Classification of Museum Specimens
Overview
The Cal museums have extensive collections of specimens that have been digitized but not catalogued, like the item above. There are way too many items for staff to enter directly, so the museums are using two approaches: Crowdsourcing and automatic labeling. In both cases, machine learning is needed to produce a final label. The sample above is from an insect collection, but similar problems arise for many collections and several museums, including plants, fossils and anthropological artifacts.
Questions
There are two problems to solve
1. Reconciling four transcriptions of label data from citizen scientists into one consensus record for each specimen.
2. Extraction of text and parsing of label data directly from images into a database.

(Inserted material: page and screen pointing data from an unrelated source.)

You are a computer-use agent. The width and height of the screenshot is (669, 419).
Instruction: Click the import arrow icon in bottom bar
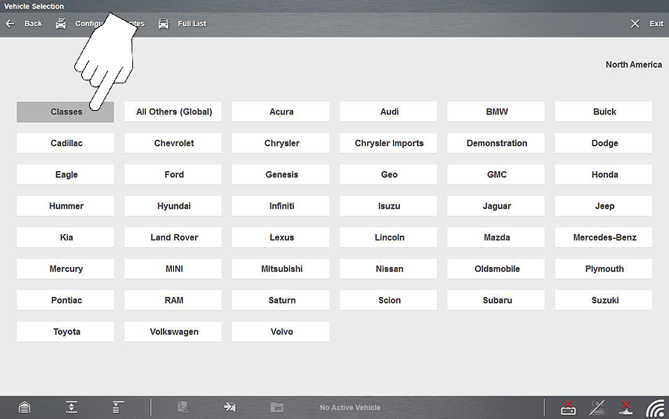pyautogui.click(x=230, y=407)
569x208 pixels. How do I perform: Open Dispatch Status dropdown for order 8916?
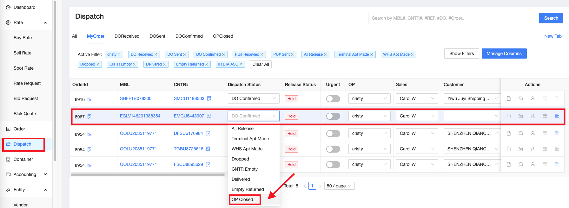[x=253, y=98]
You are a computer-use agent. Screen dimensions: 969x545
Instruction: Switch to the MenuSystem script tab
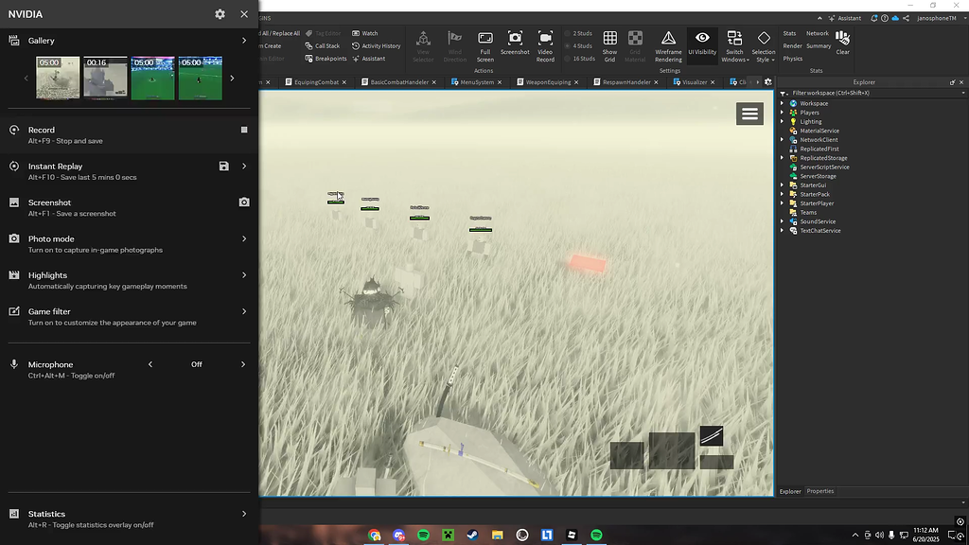(x=476, y=81)
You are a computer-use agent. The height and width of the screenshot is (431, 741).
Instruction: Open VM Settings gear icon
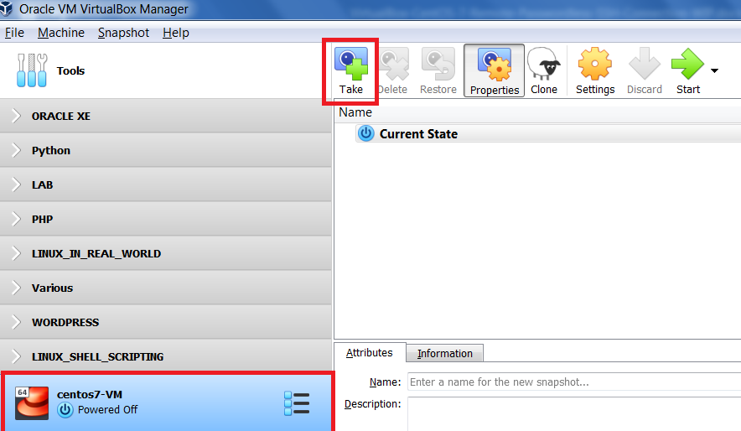tap(595, 65)
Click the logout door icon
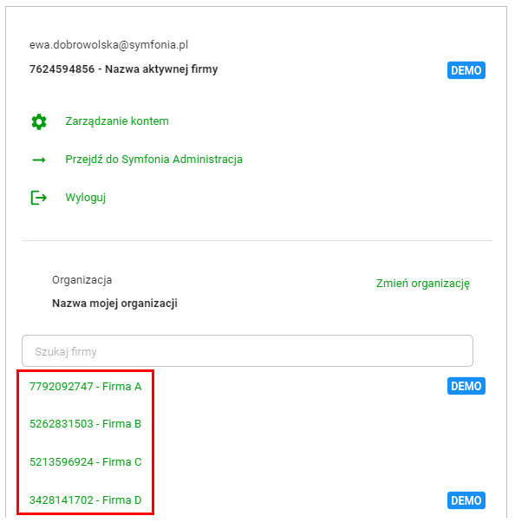The width and height of the screenshot is (515, 529). coord(39,198)
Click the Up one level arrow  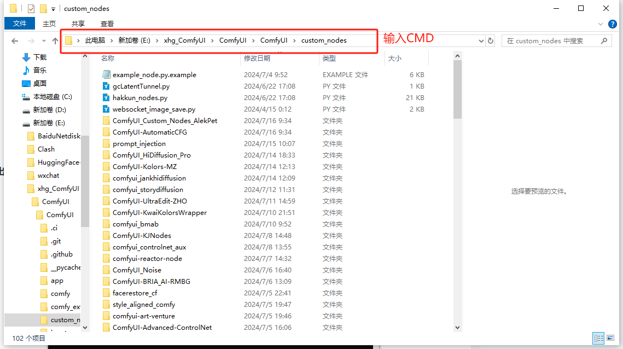pos(55,41)
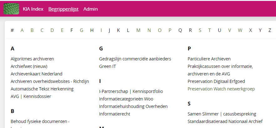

More details on the transformations needed to produce these annotations is given in these papers.
DataSet
There are currently around 300,000 images that need classification or annotation resolution. A subset of these will be provided at the start of the project.
Tools
You should be able to use any machine learning toolset for resolving transcriptions from citizen scientists. You will probably want to parse them to determine parts-of-speech and attachments. You should be able to reach a soft consensus by finding the most representative sentences from the citizen annotations, rather than generating new sentences. For text/handwriting recognition, there are several products available, both commercial and open source. We are also exploring a collaboration with a company with a new handwriting/text recognizer with improved performance, and it may be available in time for this project.